→ Work task
Output the data exactly, with every line intact.

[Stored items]
┄┄┄┄┄┄┄┄┄┄

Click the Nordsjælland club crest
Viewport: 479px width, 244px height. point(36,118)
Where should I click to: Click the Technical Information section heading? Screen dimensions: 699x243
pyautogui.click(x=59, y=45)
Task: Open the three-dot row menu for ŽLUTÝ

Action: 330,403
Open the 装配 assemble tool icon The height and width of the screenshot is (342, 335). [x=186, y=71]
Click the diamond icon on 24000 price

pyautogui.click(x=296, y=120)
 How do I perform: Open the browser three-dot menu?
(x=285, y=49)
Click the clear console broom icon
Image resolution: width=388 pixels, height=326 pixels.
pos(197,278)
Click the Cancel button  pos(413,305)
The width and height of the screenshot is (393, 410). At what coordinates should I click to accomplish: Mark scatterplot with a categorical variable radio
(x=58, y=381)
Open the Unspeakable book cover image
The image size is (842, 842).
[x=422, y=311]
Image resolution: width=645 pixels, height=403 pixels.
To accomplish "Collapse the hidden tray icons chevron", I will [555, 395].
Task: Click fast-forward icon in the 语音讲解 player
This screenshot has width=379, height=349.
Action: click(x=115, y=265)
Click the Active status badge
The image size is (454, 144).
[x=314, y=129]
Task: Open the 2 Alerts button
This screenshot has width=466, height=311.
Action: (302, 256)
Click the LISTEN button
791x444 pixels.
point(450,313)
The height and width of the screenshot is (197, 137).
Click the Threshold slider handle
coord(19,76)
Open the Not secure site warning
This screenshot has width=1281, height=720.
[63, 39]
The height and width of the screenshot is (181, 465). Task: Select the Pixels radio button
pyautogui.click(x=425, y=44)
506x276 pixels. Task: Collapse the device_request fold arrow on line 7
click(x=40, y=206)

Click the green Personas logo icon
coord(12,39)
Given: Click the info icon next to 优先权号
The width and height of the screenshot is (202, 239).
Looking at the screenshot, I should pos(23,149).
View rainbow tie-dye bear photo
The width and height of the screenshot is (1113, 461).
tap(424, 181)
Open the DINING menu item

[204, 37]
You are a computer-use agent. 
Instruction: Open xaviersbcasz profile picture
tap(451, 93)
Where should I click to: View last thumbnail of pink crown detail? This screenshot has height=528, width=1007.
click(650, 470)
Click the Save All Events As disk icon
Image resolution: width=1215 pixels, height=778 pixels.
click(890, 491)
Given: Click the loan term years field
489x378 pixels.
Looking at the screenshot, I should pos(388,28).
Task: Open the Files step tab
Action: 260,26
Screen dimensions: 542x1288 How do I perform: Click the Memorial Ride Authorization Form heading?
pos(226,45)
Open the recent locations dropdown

┄┄┄┄┄┄┄┄┄┄

→ Answer space
Click the Nordsjælland club crest
Viewport: 479px width, 244px height. point(36,118)
Where should I click to: Click the Technical Information section heading? Screen dimensions: 699x243
pyautogui.click(x=59, y=45)
Task: Open the three-dot row menu for ŽLUTÝ

Action: 330,403
Open the 装配 assemble tool icon The height and width of the screenshot is (342, 335). [x=186, y=71]
Click the diamond icon on 24000 price

pyautogui.click(x=296, y=120)
 How do I perform: Open the browser three-dot menu?
(x=285, y=49)
Click the clear console broom icon
Image resolution: width=388 pixels, height=326 pixels.
pos(197,278)
Click the Cancel button  pos(413,305)
The width and height of the screenshot is (393, 410). At what coordinates should I click to accomplish: Mark scatterplot with a categorical variable radio
(x=58, y=381)
Open the Unspeakable book cover image
The image size is (842, 842).
[x=422, y=311]
Image resolution: width=645 pixels, height=403 pixels.
To accomplish "Collapse the hidden tray icons chevron", I will [555, 395].
Task: Click fast-forward icon in the 语音讲解 player
This screenshot has width=379, height=349.
Action: click(x=115, y=265)
Click the Active status badge
The image size is (454, 144).
[x=314, y=129]
Task: Open the 2 Alerts button
This screenshot has width=466, height=311.
Action: (302, 256)
Click the LISTEN button
791x444 pixels.
point(450,313)
The height and width of the screenshot is (197, 137).
Click the Threshold slider handle
coord(19,76)
Open the Not secure site warning
This screenshot has width=1281, height=720.
[63, 39]
The height and width of the screenshot is (181, 465). Task: Select the Pixels radio button
pyautogui.click(x=425, y=44)
506x276 pixels. Task: Collapse the device_request fold arrow on line 7
click(x=40, y=206)

Click the green Personas logo icon
coord(12,39)
Given: Click the info icon next to 优先权号
The width and height of the screenshot is (202, 239).
Looking at the screenshot, I should pos(23,149).
View rainbow tie-dye bear photo
The width and height of the screenshot is (1113, 461).
tap(424, 181)
Open the DINING menu item

[204, 37]
You are a computer-use agent. 
Instruction: Open xaviersbcasz profile picture
tap(451, 93)
Where should I click to: View last thumbnail of pink crown detail? This screenshot has height=528, width=1007.
click(650, 470)
Click the Save All Events As disk icon
Image resolution: width=1215 pixels, height=778 pixels.
click(890, 491)
Given: Click the loan term years field
489x378 pixels.
Looking at the screenshot, I should pos(388,28).
Task: Open the Files step tab
Action: 260,26
Screen dimensions: 542x1288 How do I perform: Click the Memorial Ride Authorization Form heading?
pos(226,45)
Open the recent locations dropdown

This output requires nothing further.